● **WORK INSTRUCTIONS**: Each line of the data that mentions the string "link" needs to be identified and copied.

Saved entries
============================================================
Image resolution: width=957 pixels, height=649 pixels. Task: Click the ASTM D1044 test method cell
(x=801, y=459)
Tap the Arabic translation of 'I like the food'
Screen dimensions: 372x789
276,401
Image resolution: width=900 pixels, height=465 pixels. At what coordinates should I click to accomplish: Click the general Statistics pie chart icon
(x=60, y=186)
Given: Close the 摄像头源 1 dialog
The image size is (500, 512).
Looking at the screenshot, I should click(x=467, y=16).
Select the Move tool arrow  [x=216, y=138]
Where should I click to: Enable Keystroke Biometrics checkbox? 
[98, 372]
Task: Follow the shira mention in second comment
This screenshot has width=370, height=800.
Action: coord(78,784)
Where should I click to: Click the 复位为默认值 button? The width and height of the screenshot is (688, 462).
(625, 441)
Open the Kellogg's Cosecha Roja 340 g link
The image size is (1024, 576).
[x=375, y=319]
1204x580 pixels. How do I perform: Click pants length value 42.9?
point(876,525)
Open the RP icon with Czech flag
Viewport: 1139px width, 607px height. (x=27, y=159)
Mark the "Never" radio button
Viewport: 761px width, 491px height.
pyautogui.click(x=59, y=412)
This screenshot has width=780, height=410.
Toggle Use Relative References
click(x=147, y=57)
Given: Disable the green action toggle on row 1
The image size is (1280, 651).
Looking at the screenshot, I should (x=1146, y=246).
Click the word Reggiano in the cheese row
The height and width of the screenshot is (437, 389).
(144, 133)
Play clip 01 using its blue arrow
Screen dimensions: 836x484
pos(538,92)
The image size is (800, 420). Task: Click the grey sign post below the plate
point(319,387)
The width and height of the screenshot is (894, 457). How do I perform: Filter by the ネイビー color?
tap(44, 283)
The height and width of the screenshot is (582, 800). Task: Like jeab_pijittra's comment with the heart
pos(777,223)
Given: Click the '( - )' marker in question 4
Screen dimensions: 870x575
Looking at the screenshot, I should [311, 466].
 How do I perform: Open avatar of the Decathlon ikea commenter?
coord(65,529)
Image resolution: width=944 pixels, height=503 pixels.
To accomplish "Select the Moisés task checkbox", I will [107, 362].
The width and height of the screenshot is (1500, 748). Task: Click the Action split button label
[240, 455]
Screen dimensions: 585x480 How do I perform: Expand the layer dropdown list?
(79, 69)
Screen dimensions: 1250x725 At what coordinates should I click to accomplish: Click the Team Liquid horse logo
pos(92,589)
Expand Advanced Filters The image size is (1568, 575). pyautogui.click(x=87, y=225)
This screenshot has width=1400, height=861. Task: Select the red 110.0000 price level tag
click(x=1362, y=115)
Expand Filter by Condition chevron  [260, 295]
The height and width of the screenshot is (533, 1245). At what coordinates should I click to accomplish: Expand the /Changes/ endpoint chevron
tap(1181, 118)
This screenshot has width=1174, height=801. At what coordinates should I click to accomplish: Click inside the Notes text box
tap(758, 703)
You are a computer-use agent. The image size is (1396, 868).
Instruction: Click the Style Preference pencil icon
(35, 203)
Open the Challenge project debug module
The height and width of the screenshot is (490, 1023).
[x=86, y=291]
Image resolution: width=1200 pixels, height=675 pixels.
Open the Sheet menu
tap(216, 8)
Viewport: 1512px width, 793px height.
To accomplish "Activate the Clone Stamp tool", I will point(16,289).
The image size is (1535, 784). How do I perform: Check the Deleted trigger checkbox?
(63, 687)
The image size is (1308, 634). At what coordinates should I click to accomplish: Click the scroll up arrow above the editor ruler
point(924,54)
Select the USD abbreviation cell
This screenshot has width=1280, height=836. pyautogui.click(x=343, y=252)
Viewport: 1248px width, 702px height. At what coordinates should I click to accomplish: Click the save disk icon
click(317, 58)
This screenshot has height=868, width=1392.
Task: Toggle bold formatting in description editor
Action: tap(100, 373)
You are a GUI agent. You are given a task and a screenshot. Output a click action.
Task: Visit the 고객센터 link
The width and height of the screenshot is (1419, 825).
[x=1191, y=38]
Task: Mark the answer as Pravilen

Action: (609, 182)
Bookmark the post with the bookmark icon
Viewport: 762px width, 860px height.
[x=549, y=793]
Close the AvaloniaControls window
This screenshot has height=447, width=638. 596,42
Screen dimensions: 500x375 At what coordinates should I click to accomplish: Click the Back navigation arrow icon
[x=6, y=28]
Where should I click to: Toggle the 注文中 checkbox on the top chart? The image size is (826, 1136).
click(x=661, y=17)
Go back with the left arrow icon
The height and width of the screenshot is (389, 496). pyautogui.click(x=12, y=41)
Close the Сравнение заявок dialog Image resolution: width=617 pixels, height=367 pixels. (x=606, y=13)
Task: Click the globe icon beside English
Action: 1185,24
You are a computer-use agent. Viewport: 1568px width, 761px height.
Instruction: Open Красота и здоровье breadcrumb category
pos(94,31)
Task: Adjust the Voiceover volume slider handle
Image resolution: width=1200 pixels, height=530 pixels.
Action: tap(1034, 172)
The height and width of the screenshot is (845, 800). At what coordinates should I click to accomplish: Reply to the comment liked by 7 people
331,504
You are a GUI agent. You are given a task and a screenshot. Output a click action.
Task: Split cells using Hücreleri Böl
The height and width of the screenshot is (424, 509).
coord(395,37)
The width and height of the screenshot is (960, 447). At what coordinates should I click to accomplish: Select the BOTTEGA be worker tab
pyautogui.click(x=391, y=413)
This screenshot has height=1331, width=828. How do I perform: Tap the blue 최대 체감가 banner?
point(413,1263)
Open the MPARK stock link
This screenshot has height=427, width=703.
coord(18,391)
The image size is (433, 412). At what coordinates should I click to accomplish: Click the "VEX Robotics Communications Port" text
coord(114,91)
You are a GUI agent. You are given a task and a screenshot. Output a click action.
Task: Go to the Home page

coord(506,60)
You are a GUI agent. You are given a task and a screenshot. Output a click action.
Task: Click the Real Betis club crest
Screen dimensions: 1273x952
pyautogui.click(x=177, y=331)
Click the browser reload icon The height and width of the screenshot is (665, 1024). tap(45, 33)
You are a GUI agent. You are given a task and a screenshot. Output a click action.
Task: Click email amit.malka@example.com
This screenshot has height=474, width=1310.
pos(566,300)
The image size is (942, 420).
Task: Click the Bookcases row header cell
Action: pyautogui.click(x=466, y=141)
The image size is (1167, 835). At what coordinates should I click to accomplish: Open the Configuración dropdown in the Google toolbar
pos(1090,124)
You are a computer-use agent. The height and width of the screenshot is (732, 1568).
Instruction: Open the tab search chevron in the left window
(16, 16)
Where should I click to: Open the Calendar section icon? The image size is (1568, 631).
============================================================
● **COMPLETED EXERCISE**:
Open the Kellogg's Cosecha Roja 340 g link
Task: Visit the 고객센터 link
Open the MPARK stock link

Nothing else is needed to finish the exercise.